Problems to work on -
(a) From the passage on foreign workers in Belgium's care sector, list every nationality it names.
(b) Pick up the passage on foreign workers in Belgium's care sector where it stops and write its next paragraph.

Supplied passage -

=== Begin Enclosure ===

The number of foreign nationals working in Belgium continues to grow. Currently 15% of the workforce are foreign nationals. The figure rose by a fifth in recent years. Sabine Goossens, HR expert at Acerta Consult, identifies several reasons why fewer foreign nationals are at work in the care sector than in other economic fields: “Language and cultural differences play a greater role in this sector because the care profession is one that puts people at its heart and where human contact is tremendously important. For many jobs in the care sector a specific diploma is required and diplomas issued outside the EU first need to be recognised. This doesn’t always go smoothly”.
Dutch nationals lead the league table of foreign workers in care followed by French, German, Polish and Romanian citizens. Moroccan and Congolese nationals are the most numerous among non-EU citizens in Belgian care homes and hospitals.

=== End Enclosure ===

Provided records -
=== Begin Enclosure ===

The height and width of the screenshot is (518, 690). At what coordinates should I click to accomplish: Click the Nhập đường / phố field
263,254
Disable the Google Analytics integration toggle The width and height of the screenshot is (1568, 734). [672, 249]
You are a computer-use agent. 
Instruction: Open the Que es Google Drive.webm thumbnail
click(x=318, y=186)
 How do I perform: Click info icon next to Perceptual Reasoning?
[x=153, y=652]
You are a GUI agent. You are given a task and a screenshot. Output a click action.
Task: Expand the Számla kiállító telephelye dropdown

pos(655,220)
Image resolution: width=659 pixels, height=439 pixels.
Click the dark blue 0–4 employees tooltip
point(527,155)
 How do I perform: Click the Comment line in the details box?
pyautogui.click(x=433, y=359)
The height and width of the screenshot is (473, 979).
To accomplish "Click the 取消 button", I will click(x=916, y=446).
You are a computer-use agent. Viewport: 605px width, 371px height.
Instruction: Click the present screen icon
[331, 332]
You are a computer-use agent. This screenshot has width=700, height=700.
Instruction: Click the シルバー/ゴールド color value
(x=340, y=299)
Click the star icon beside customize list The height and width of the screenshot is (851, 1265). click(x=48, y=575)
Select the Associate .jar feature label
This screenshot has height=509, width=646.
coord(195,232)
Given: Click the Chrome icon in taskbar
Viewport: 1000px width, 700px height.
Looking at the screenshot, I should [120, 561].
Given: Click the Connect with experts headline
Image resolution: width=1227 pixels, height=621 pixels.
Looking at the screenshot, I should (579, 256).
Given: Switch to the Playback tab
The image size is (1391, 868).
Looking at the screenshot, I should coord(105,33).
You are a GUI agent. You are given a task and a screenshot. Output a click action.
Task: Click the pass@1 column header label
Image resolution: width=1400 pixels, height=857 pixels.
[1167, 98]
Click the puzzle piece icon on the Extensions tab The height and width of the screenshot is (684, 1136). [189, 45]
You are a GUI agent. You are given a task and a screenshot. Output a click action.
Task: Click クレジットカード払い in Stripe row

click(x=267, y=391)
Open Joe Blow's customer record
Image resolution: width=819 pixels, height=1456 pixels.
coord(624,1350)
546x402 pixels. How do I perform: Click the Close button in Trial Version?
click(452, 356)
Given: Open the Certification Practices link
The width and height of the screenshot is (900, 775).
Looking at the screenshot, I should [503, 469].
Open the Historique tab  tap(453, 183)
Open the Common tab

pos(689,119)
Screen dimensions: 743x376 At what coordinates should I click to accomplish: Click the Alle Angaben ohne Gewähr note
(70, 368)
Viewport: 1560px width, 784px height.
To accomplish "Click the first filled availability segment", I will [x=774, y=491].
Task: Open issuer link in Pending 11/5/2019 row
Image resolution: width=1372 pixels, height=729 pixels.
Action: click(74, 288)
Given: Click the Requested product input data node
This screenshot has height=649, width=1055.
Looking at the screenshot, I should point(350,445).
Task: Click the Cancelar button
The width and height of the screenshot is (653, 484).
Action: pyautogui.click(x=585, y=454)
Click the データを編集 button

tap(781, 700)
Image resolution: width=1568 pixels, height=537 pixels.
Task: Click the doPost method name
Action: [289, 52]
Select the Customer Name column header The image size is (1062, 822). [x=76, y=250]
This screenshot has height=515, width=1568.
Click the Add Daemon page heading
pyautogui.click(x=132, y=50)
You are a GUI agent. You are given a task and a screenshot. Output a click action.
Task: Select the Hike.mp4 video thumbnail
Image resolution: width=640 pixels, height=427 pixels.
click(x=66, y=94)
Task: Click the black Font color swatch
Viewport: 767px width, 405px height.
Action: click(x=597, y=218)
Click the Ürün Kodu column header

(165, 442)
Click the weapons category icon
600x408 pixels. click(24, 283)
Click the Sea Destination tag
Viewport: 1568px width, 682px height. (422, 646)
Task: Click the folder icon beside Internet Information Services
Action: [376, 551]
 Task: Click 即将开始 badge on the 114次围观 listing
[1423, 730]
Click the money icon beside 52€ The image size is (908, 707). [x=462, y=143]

=== End Enclosure ===

Answers in order -
(a) Dutch, French, German, Polish, Romanian, Moroccan, Congolese

(b)
There’s a shortage of several roles in the care sector and many vacancies remain unfilled. Peter Much, head of a care home in Alsemberg (Flemish Brabant), explains how two Indian nurses, who were recently recruited, receive language coaching twice a week.
Acerta’s Sabine Goossens recognises that many care bodies accept the need to reflect society at large accurately and recommends language lessons, the use of pictograms and changes to each worker’s package of tasks as a way of promoting inclusivity.